Here I am again writing about my life. I won second place in WCA. 9th place in Kedah. That's not the main point here. I've fallen in love. You may think it's a good thing but actually it's not. We were somehow that close towards each other for the first few days but everything changes after the next day. It's like she's trying to avoid me or something or maybe I'm just not the guy for her.
It was my fault too that I put in so much hope for the two of us to be together because she opened my heart after two years of loneliness. I don't mind being alone for the rest of my life but somehow she opened my heart. I've never felt so much love in such a long time. The feeling of jealousy, worried and almost everything. In the end, sadness still prevail. I just don't think I'm that useful towards her anymore. She got her friends, her family to accompany her. Even when I'm not around, she still manages to be happy.

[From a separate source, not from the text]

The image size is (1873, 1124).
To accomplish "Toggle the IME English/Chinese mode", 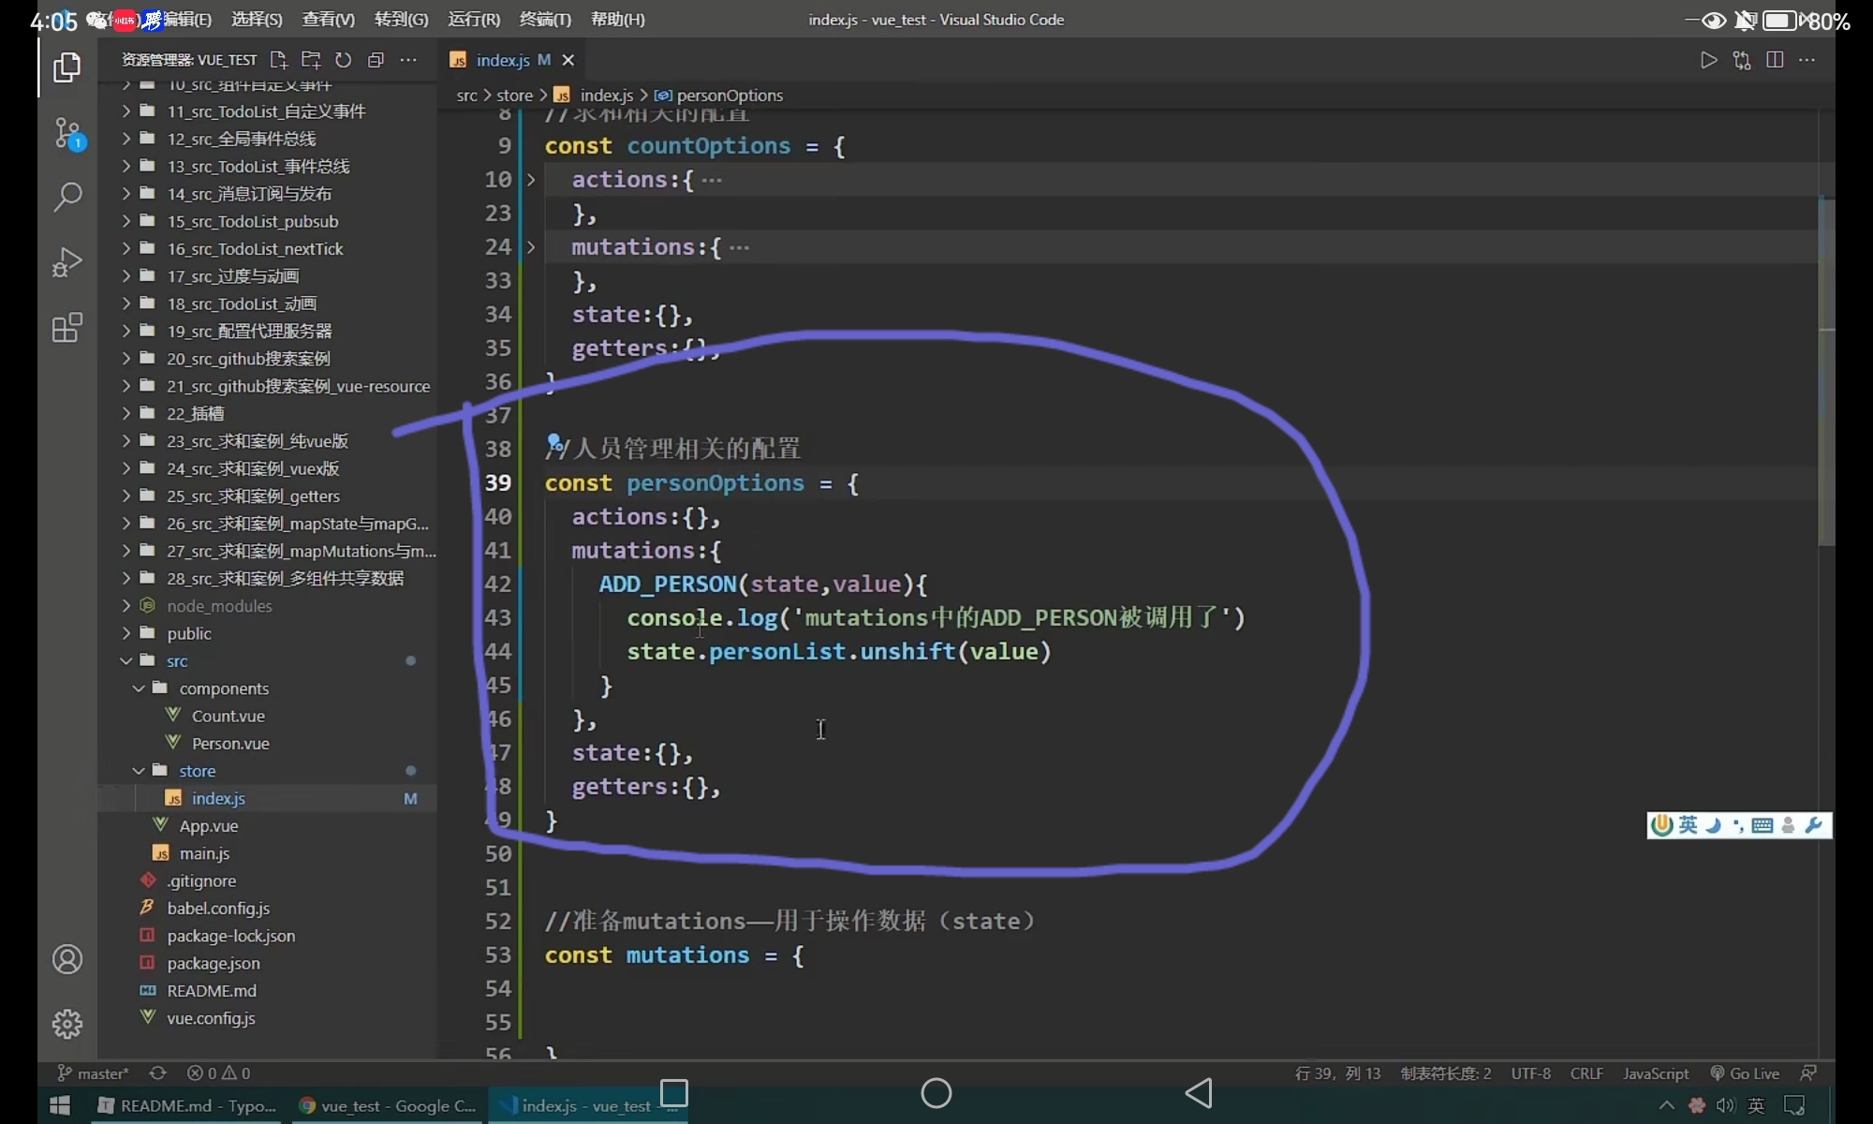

I thought I was "happy" enough to get over the previous one. And now she came, making my life so wonderfully nice and perfect for these few days. Now it's like hell all over again except that it's getting worse day by day. Even my friend said I need someone whom I can trust and talk about all my problems but I said, I lost that one particular friend a long time ago and things were like this ever since. Just because of one person can ruin my whole entire life. I don't blame her for it nor her boyfriend. She did it for her own happiness and not mine which is a good thing. Sometimes, you just had to do it for your own good and sacrifice others. I bet she's enjoying her life now with her boyfriend and her wonderful friends.
I'm not schooling anymore, friends all busy with their stuff. I'm just working and working for 2010 to pass by. Right now I'm living without any purpose. Just a lost soul wandering around the world. Writing all this with tears running down my cheeks, with a very sad song keep repeating itself, all alone in the bedroom. How more depressing can it be. Do you think I'm happy to be in this state of confusion or whatsoever? No, I don't. It's killing my on the inside. I can't feel. Why do I smile, why do I cry, Why do I feel the anger. WHY? I'm feeling nothing now. Life without you is meaningless but life still has to go on right? You are all that I ask for.